Yes, you read that headline correctly. The lovable, wrinkly extra-terrestrial you remember from your childhood was not so lovable after all. In fact, this bug-eyed space creature may have been the scariest villain in cinema history. At least, that’s the theory being put forward in a new Medium article by Rob Bricken that suggests E.T. may have wanted to do more than just phone home. He may have wanted to kill Elliott.
The root of Bricken’s distaste for E.T. begins with the fact that the homeless, diminutive alien is both disgusting and rude. Not only does he unquestionably resemble a malformed penis, but E.T.’s first action upon being left alone in Elliott’s house is to slam a six-pack of beer and run amok. These are not the antics of a heartwarming character. But the alien’s true, murderous intentions don’t become clear until later.
As E.T.’s health begins to fail, both Elliott and the audience realize that proximity to his fellow space men is integral to E.T.’s survival. It’s at this point that the physical and psychic bond he’s formed with young Elliott stops being cute and starts having life-threatening consequences. E.T. is dying and he’s knowingly taking Elliott—a child—with him. “How do we know the psychic bond between the two is something E.T. can control?” Bricken asks. “Because after bringing Elliott to the brink of death, E.T. finally relents and releases Elliott from his psychic bond, allowing the boy to get better.”
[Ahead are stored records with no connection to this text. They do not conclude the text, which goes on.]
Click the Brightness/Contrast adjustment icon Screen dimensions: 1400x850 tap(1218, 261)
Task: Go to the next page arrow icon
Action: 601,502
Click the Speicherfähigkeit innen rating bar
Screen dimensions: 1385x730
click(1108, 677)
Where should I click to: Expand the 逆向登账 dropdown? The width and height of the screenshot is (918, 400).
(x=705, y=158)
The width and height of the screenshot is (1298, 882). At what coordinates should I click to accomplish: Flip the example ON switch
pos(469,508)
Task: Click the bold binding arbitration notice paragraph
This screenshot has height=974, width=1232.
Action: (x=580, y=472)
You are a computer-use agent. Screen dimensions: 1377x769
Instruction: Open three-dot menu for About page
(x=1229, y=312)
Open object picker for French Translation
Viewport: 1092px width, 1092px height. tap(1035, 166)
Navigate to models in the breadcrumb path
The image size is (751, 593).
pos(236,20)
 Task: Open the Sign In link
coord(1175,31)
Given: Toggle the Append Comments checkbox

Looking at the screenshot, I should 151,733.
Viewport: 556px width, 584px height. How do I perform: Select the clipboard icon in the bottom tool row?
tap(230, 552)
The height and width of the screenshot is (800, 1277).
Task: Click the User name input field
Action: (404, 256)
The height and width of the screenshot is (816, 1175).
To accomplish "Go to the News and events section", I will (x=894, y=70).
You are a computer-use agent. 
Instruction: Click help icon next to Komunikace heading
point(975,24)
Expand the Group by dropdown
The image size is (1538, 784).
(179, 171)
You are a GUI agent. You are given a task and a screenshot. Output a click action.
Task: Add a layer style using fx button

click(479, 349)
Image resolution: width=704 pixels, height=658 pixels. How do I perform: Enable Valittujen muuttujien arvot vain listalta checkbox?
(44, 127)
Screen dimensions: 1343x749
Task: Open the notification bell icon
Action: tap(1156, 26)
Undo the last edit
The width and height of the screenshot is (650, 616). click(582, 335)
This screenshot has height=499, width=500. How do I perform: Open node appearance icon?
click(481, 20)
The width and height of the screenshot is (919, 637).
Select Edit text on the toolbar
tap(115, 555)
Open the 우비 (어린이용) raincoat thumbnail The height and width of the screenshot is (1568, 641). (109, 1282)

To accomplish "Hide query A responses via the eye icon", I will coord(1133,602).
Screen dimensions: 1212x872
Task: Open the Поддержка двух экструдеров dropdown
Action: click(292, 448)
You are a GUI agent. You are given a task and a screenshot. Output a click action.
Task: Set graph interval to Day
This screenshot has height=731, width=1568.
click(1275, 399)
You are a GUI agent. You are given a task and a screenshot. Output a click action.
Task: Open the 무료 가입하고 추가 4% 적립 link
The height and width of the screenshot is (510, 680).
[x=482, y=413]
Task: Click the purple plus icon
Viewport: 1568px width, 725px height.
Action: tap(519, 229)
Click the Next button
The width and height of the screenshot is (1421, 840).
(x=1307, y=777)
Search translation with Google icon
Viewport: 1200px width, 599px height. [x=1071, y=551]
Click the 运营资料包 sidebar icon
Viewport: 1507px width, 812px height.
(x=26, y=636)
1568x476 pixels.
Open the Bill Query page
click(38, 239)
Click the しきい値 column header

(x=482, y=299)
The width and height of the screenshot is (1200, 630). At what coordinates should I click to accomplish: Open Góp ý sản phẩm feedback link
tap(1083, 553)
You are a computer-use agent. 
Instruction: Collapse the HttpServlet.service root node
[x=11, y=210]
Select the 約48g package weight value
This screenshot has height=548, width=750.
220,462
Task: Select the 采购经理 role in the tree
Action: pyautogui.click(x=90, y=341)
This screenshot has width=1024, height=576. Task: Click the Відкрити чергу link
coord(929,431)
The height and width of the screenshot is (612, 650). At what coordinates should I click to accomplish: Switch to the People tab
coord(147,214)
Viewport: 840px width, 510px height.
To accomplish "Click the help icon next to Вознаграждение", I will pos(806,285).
The argument could be made that the psychic life-bond thing works differently on E.T.’s home planet and he didn’t know it was going to kill Elliott. Or that, because E.T. is clearly capable of intergalactic travel, he saw the simple, Earth-bound Elliott as nothing more than a piece of livestock or a particularly loyal dog. However you justify it, E.T. was going to needlessly murder that kid just before shuffling off this mortal coil. That’s pretty ice cold and it kind of makes the whole Reese’s Pieces thing less adorable.
Read Bricken’s whole article here.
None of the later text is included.